» YOUR OBJECTIVE
Output only the lines that run from the line holding "Image resolution: width=883" to the end of the data below, including both ends, without any pictures.

» DATA RECORDS
========

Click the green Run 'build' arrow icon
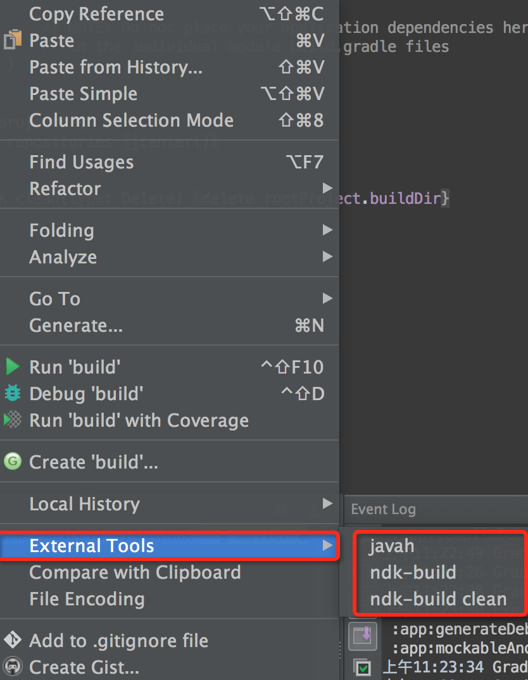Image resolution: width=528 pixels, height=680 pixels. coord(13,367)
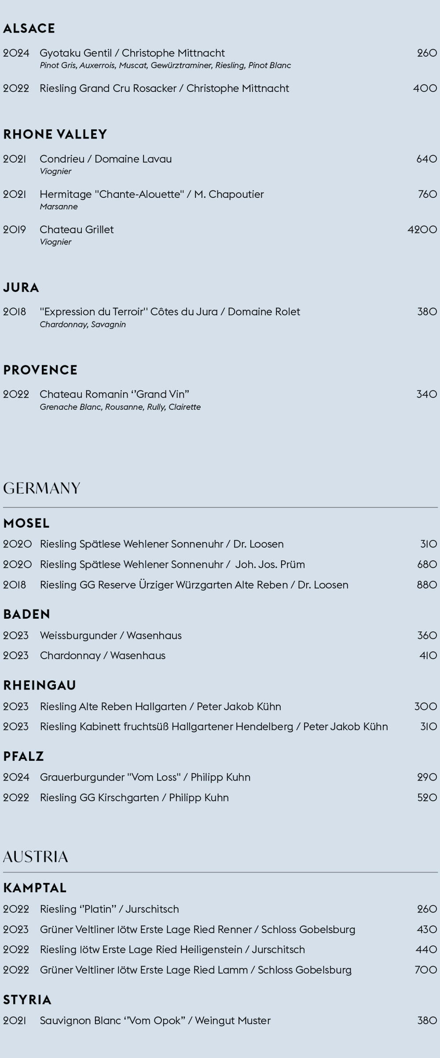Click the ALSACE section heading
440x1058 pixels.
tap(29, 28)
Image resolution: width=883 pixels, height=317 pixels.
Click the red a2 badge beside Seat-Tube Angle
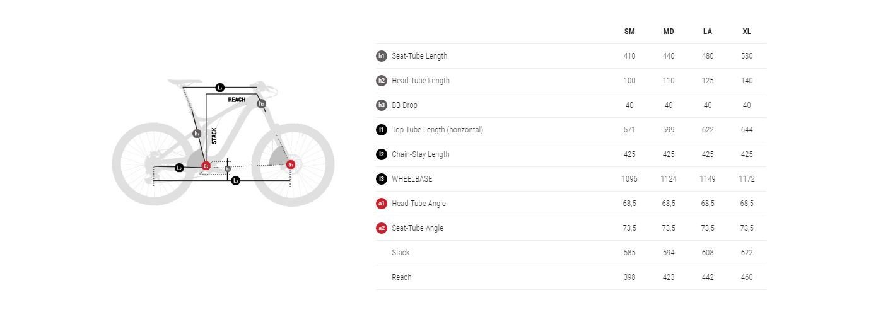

========

» COMPLETED TASK
Image resolution: width=883 pixels, height=317 pixels.
Click the red a2 badge beside Seat-Tube Angle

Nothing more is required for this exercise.